Shiite militias say “t’anks a lot”
When will we learn our enemy’s enemy is not necessarily our friend?
Surely we learned that lesson after every war we have been in over the last thirty odd years.
American arms seem to fall with great regularity into the hands of those wanting to kill Americans and by default, us. Either by being given the arms, or being captured from militia who were given the arms. U.S. manufactured tanks have reportedly ended up in the arsenal of fighters from an umbrella organization of mostly Iran-allied Shiite militias in Iraq that have expressed hostility towards troops from the United States, according to an audit by the top inspector general (IG) for overseas operations.
Some militias from the Iran-backed Popular Mobilization Forces/Units (PMF/U), also known as Hashd al-Shaabi, have threatened American troops in recent months, urging the United States to entirely withdraw from Iraq now that Baghdad has declared defeat over the Islamic State (ISIS/ISIL).
Although some PMU fighters fought alongside the U.S.-led coalition against ISIS, some of those Shiite fighters may have American blood on their hands having clashed with the United States armed forces following the 2003 invasion of Iraq.
In a quarterly report issued to Congress, the Lead Inspector General for Overseas Contingency Operation (LIG-OCO), which covers activities by the U.S. Department of Defense (DOD), the U.S. Department of State (DoS), and the U.S. Agency for International Development, auditors found:
This quarter [October 1, 2-17 thru December 31, 2017] , the DoS acknowledged that some U.S.-provided military equipment sent to support the mission, including as many as nine M1 Abrams tanks, had fallen into the hands of Iranian-backed militias that fought against ISIS in Iraq. The DoS pressed the Iraqi government to prioritize the return of defense articles provided by the United States as designated in the sale agreements.
PMF units had obtained as many as nine M1 Abrams tanks. These tanks, originally provided by the United States to the Iraqi Army, included some tanks seized by the PMF from ISIS after the fall of Mosul and the second battle of Tikrit.
However, seven of the nine tanks have already been recovered, notes Foreign Policy (FP).
The auditors note that U.S. government challenges keeping track of the equipment have intensified since the start of the fight against ISIS in 2014.
Last year, the human rights group Amnesty International obtained government data showing that the U.S. Army had lost track of more than $1 billion worth of weapons and other equipment destined for local allies combating ISIS.
Amnesty suggested that the U.S. was well aware that some of the American equipment was going to PMF fighters, which Baghdad deemed an official component of the Iraqi army in 2016.
Also last year, Pentagon officials conceded some American taxpayer-funded weapons sent to Iraq to combat ISIS likely ended up in enemy hands as a result of the U.S. Army’s failure to accurately track and secure the military equipment.

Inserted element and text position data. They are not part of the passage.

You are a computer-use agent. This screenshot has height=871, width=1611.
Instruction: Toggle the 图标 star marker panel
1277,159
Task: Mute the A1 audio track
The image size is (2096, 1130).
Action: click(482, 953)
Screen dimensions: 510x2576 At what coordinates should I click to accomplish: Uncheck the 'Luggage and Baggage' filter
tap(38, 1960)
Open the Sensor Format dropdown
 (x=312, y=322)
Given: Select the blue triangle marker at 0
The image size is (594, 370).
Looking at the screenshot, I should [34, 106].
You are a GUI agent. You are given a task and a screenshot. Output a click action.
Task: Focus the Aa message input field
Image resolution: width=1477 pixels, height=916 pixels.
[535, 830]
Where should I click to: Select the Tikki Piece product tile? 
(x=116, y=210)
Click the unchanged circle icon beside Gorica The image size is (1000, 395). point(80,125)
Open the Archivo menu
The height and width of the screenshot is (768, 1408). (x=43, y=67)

The U.S. officials acknowledged that PMF troops might have also gotten their hands on the equipment the U.S. Army lost.
Foreign Policy reports:
In January 2015, a video circulated depicting an M1 flying the flag of Kataib Hezbollah, which the United States has labeled a terrorist group. A second video from February 2016 showed an M1 flying the flag of Kataib Sayyid Al Shuhada, another militia with ties to Iran.
In February 2018, the U.S. military and State Department finally admitted that pro-Iran forces were operating M1s. The militias seized some of the M1s from the Islamic State after militants captured them, a U.S. Central Command spokesperson told FP.
Despite recovering most of the thanks from the PMF forces, the United States government has pulled most of the private contractors charged with repairing and keeping the war machines running.
Now, many of Iraq’s tanks are immobilized for want of maintenance, potentially jeopardizing the country’s ongoing campaign against Islamic State militants. … Iraq bought 140 of the 63-ton M1s for $2 billion starting in 2008 in order to re-equip some armored units that previously operated Soviet-made vehicles—many of which the U.S.-led coalition destroyed when it invaded Iraq in 2003.
The U.S. has at times provided the equipment to Iraq on American taxpayer-funded loans.
In the February audit prepared for Congress, the IG points out:
During the past two fiscal years, the DoS used appropriated FMF [Foreign Military Financing] funds to underwrite loans totaling $3.8 billion to enable the Iraqi government to purchase, sustain, and maintain military vehicles, aircraft, and weapons.
Since 2012, the Pentagon has paid $320 million alone in American taxpayer funds to General Dynamics for the work starting in 2012.
However, most of the workers from the American contractor left Iraq in late December 2017.